STATED EXERCISE:
Format the lines of the records from the one containing "Open the more options three-dot menu" through the one containing "tap(9, 380)", inclusive, as a JSON list of strings with one string per line and blank lines omitted.

---------- WORKING DATA ----------

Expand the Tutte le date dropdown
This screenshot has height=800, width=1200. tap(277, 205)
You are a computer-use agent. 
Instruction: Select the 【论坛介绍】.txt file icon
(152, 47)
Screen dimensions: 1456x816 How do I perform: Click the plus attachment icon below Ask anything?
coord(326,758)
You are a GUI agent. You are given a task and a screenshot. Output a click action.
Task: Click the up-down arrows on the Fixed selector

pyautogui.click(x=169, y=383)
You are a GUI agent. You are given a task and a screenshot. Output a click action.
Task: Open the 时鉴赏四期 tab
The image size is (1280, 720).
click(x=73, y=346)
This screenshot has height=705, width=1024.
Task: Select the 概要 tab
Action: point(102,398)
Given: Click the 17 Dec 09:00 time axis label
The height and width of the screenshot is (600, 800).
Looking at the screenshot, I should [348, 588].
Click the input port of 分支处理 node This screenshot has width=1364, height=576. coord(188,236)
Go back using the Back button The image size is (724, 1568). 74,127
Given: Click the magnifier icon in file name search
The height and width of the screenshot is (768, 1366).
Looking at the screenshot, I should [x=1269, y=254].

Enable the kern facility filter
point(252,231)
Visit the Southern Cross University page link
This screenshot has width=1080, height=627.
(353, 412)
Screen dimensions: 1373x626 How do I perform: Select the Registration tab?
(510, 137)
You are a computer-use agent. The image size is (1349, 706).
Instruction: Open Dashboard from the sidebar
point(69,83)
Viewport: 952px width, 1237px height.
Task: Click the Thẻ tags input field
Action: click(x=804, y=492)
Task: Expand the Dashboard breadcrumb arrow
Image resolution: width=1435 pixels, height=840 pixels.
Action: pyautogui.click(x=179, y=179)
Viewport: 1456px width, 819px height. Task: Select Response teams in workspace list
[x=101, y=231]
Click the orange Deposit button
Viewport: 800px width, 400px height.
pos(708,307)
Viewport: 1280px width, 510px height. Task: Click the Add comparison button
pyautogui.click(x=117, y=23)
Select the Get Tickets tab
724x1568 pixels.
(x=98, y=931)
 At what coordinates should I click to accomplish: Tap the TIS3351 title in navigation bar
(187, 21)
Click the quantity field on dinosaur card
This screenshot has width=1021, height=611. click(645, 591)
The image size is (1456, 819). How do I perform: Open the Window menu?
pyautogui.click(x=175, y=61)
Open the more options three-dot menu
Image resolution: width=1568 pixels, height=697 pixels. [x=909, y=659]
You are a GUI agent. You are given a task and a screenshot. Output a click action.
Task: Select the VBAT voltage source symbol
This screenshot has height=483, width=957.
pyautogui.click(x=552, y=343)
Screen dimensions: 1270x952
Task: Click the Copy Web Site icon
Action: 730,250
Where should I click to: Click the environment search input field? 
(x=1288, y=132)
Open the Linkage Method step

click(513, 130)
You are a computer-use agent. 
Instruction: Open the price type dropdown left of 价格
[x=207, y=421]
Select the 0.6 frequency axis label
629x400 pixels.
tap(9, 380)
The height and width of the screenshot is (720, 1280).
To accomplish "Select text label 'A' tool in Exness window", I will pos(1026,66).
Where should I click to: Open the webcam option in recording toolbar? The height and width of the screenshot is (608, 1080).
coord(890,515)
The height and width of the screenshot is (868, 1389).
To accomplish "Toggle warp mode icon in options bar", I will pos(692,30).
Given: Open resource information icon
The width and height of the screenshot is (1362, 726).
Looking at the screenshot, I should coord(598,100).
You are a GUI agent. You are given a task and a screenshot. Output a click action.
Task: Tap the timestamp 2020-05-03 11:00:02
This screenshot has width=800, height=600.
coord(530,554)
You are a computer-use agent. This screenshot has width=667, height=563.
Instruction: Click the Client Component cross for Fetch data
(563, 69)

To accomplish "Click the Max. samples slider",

----------

EXERCISE OUTPUT:
[
  "Open the more options three-dot menu",
  "Image resolution: width=1568 pixels, height=697 pixels. [x=909, y=659]",
  "You are a GUI agent. You are given a task and a screenshot. Output a click action.",
  "Task: Select the VBAT voltage source symbol",
  "This screenshot has height=483, width=957.",
  "pyautogui.click(x=552, y=343)",
  "Screen dimensions: 1270x952",
  "Task: Click the Copy Web Site icon",
  "Action: 730,250",
  "Where should I click to: Click the environment search input field? ",
  "(x=1288, y=132)",
  "Open the Linkage Method step",
  "click(513, 130)",
  "You are a computer-use agent. ",
  "Instruction: Open the price type dropdown left of 价格",
  "[x=207, y=421]",
  "Select the 0.6 frequency axis label",
  "629x400 pixels.",
  "tap(9, 380)"
]